Directed By: Roland Emmerich
Starring: Will Smith, Bill Pullman, Jeff Goldblum
Tag line: "The question of whether or not we are alone in the universe has been answered"
Trivia: Over 70 mock news broadcasts were created for this film
A few critics weren't kind to 1996’s sci-fi blockbuster, Independence Day, calling it, among other things, syrupy, loud, dumb, clunky, and disappointing. I can't really argue with some of their observations (especially “loud”), yet would also add “fun” to the list. I fully realize this film has moments that are as cheesy and cornball as they come, but I gotta say, I have a great time whenever I watch it!
As the July 4th weekend gets underway, mankind is suddenly and unexpectedly visited by beings from another world, who've traveled to earth in enormous spaceships that they've positioned over the planet’s largest cities, disrupting satellite communications on a global scale. David Levinson (Jeff Goldblum), a technician for a New York-based cable network, has determined this satellite interruption is the result of an encoded signal being passed between the visiting spaceships, one which serves as a countdown to an attack. David tries to warn his ex-wife, Constance (Margaret Colin), who's the Press Secretary for American President Thomas Whitmore (Bill Pullman), but his warnings arrive too late. After a devastating first attack in which New York, Los Angeles and Washington D.C. are completely destroyed, the U.S. responds by sending a squad of highly-trained Marine pilots, commanded by Captain Steve Hiller (Wil Smith), against the invading extraterrestrials. When their technology proves too powerful for the military to overcome, President Whitmore is left with a limited number of options, and all hope for mankind's survival seems to be fading quickly. But humanity isn’t beaten yet, and may have a trick or two left up its sleeve that'll give the alien invaders a run for their money.

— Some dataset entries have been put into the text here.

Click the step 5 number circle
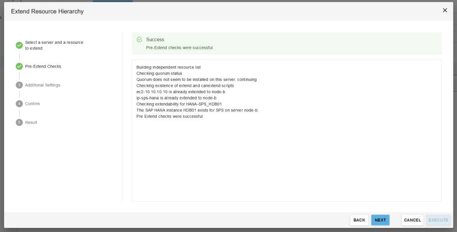 19,122
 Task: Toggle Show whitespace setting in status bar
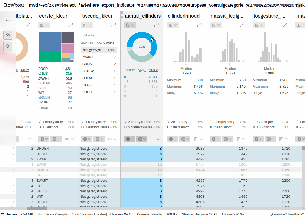(201, 214)
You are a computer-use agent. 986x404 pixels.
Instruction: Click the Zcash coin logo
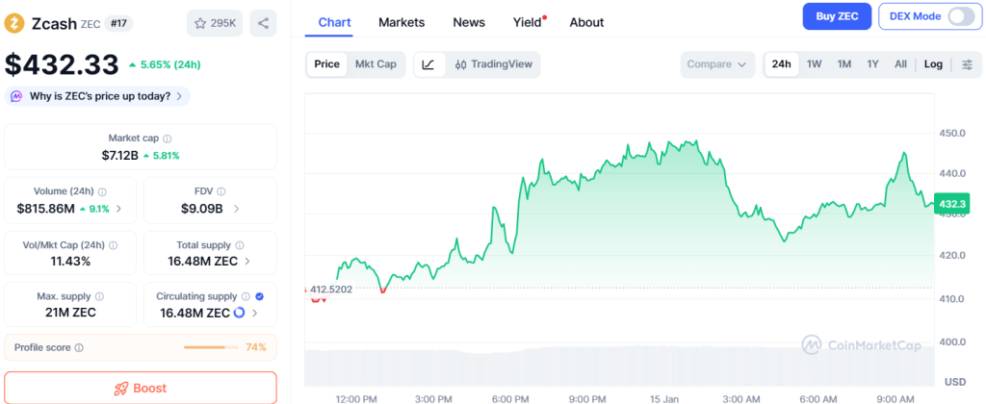15,21
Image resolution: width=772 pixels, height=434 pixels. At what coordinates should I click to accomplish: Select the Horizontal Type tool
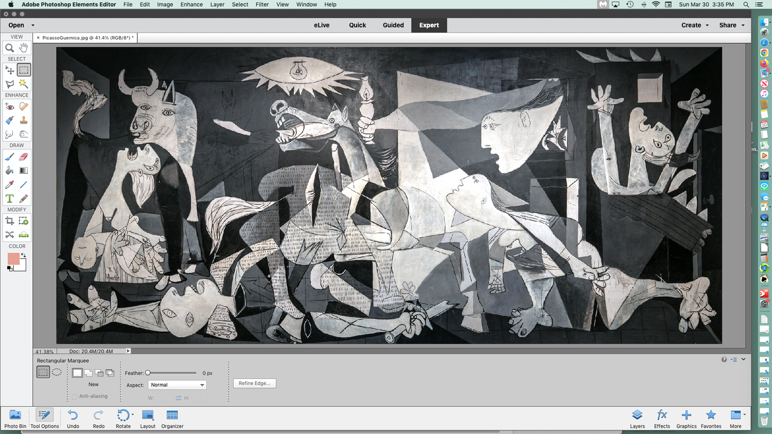pyautogui.click(x=9, y=198)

Independence Day has a few things going for it, not the least of which is Wil Smith. Having appeared in only a handful of movies prior to this one, Smith shows real confidence as Hiller, the hot-shot fighter pilot, and it was this film that established him as an actor capable of playing the lead in big-budget Sci-Fi productions (like Men in Black, I, Robot and I Am Legend). Also, there are those who scoffed at the notion Jeff Goldblum’s David, whose character is essentially a repair man, would be the first earthling to crack the alien code. Personally, I had no problem with this; in the right role, Goldblum is an actor who commands your attention, and I feel he did a fine enough job here to warrant making his David yet another of Independence Day's unlikely heroes. And...ahem...well...I always get a bit choked up when the world joins forces to combat the alien threat! Yeah, I know it's hokey, but, for me, it worked. And since I'm laying it all out there, I confess to enjoying the scene where Pullman's President Whitmore delivers his inspirational speech just before the big battle, telling a rag-tag team of hastily-assembled pilots that humanity “will not go quietly into the night”.
Schmaltzy? Sure. Effective? Hell, yeah!